■ Records for the exercise ■
┄┄┄┄┄┄
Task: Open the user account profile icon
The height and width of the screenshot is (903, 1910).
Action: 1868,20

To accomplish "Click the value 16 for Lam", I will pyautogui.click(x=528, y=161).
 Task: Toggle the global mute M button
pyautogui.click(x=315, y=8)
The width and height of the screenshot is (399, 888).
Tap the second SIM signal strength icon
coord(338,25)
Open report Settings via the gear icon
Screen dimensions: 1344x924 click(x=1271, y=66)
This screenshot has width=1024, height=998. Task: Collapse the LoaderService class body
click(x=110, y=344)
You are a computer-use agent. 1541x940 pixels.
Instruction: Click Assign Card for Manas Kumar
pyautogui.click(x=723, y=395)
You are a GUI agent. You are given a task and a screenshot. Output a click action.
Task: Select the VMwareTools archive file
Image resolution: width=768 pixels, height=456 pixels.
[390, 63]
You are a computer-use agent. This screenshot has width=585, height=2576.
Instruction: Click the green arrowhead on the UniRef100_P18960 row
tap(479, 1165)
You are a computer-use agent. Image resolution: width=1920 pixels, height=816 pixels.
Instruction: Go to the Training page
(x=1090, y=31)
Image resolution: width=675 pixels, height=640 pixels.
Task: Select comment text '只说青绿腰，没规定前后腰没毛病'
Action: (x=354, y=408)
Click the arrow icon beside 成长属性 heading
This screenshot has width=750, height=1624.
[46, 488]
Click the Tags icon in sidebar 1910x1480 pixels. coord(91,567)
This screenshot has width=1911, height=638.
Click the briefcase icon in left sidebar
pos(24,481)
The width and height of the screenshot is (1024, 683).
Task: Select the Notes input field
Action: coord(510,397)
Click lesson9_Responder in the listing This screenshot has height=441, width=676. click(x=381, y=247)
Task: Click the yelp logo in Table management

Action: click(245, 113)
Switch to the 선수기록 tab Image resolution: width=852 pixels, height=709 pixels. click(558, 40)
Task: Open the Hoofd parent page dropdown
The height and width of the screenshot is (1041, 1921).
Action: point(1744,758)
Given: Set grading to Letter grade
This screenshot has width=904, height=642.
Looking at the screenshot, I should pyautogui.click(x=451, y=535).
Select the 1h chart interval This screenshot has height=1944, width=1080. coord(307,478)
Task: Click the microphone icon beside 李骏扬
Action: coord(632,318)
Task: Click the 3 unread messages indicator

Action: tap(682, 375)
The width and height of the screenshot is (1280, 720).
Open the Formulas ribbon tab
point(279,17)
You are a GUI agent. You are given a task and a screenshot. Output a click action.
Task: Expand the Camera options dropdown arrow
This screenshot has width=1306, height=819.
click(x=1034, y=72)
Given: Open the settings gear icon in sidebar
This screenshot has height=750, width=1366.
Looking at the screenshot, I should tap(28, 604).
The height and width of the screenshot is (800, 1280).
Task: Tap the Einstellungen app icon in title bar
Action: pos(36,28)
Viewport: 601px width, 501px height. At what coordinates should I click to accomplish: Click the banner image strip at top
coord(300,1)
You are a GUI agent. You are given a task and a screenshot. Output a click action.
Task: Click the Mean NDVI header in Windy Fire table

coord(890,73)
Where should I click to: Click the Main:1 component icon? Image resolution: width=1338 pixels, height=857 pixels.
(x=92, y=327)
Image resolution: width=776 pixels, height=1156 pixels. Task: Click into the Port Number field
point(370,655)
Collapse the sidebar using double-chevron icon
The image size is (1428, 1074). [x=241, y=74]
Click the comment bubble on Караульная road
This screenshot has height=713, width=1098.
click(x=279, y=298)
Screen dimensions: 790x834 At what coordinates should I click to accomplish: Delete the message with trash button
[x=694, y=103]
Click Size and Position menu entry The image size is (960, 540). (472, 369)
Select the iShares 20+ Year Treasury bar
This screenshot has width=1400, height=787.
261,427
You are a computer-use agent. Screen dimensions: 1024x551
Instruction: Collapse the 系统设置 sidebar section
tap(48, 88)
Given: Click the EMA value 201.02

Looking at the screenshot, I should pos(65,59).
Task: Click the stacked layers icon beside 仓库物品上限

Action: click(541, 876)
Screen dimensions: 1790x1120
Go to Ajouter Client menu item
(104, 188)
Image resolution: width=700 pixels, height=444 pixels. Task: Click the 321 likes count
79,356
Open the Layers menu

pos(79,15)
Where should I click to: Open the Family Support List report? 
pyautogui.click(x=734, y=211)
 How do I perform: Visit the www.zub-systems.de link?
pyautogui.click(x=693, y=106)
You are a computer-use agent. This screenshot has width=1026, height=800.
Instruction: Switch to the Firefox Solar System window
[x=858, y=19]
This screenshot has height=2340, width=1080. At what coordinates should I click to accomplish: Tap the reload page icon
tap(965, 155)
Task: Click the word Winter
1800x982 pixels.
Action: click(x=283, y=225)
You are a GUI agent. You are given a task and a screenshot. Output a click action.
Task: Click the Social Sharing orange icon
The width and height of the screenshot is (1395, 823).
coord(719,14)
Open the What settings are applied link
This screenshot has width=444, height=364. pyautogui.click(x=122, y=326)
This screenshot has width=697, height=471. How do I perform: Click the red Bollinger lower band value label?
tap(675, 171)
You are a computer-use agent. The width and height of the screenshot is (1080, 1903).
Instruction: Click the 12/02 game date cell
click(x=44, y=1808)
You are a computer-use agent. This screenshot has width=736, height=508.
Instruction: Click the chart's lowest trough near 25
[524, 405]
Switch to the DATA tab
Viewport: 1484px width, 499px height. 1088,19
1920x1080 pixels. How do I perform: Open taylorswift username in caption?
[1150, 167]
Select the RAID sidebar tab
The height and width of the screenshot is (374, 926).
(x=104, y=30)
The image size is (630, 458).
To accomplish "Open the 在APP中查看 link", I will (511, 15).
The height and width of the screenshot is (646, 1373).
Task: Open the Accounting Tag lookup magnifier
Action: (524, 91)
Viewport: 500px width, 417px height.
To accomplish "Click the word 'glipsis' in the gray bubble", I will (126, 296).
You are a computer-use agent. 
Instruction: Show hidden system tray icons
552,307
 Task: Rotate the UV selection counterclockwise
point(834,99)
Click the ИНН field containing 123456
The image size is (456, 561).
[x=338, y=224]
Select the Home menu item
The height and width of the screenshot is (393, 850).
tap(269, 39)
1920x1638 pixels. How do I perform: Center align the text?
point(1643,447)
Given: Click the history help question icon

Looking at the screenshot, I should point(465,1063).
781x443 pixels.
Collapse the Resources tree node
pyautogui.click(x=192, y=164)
┄┄┄┄┄┄
■ Exercise requirements ■
Taking the material above, say how many lines have "agent" in them, and give no other output.

■ Solution to this problem ■
12